"The Big Night" Vernal Pool Life - March

 At Nobscot Scout Reservation, there are a couple of vernal pools. I have been visiting one in particular, called "Nupsee Pond", frankly because it's closer to the parking lot than the rest, it isn't surrounded by thorny greenbrier vines on all sides, and it's significantly larger and more well lit than the other four vernal pools in the Nobscot area. A vernal pool is a small, freshwater pond, but what makes them so important, is that they dry up sometimes. Completely. Therefore, everything that lives there has adapted some way, some part of it's life cycle, that allows it to live on land. This means that fish can't live there, which is vital to the survival of amphibian larvae. This makes vernal pools into the amphibian breeding grounds that they are.
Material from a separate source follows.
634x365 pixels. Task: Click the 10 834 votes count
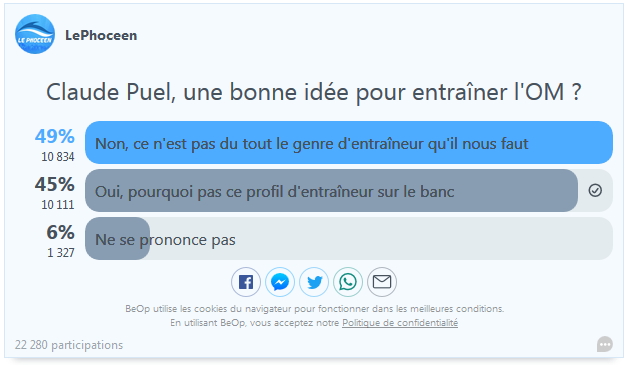coord(58,157)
Grey tree frogs, american toads, green frogs, eastern newts, and more breed in them. Species like the wood frog and spotted salamander can only reproduce in vernal pools. For a few rainy days in late March (assuming you live in Massachusetts), the vernal pools become deafening, as wood frogs and spring peepers emerge from hibernation, and begin to attract females with their calls. 
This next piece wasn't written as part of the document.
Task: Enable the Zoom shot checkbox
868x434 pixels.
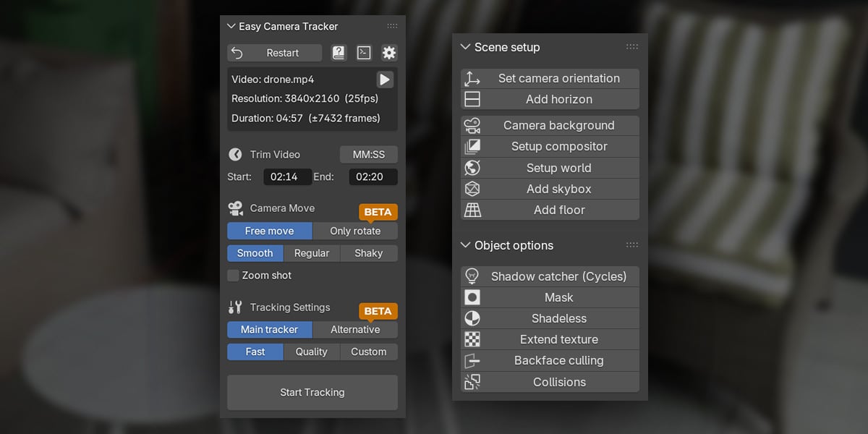Action: [233, 276]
This type of loud rainy night is commonly called "The Big Night" by naturalists. When the first warm rainstorm of spring occurs, the ground thaws, and all the amphibians emerge, and migrate to vernal pools. They will then wait nearby the vernal pools, until the ice completely melts off from further rain, and that's when the chorus begins. Peepers and wood frogs drown out the bird's calls, and my own voice, but as of the 19th, the wood frogs were only starting up:

 

...More quietly, spotted salamanders enter the water under the cover of darkness. Hundreds. The male will grip the female's neck, in a position called amplexus which is practiced by most amphibians. When the male thinks he has persuaded the female, he will let her go, and deposit a sac of sperm, called a spermatophore which she may absorb, or ignore. The following morning, the vernal pool's bottom is dotted by the little white sacs, which were rejects. During the day, the spotted salamander will quietly waddle back onto land, and burrow itself under the leaf litter, and logs. Because of it's burrowing ability, the group of salamanders the spotted salamander belongs to are called the "mole salamanders". You have a chance of finding one if you lift up logs around the pond they were recently breeding in. I did on the 19th, and I was successful. At six inches long, this was the biggest salamander iv'e ever found in my life:


  

something makes me thing that the amphibian's breeding is only beginning. There are still patches of ice on some of the pools, and unlike after last year's big night, I couldn't find a single egg mass. The little things are just revving up. Why not save the fun for after the ice is out of the way?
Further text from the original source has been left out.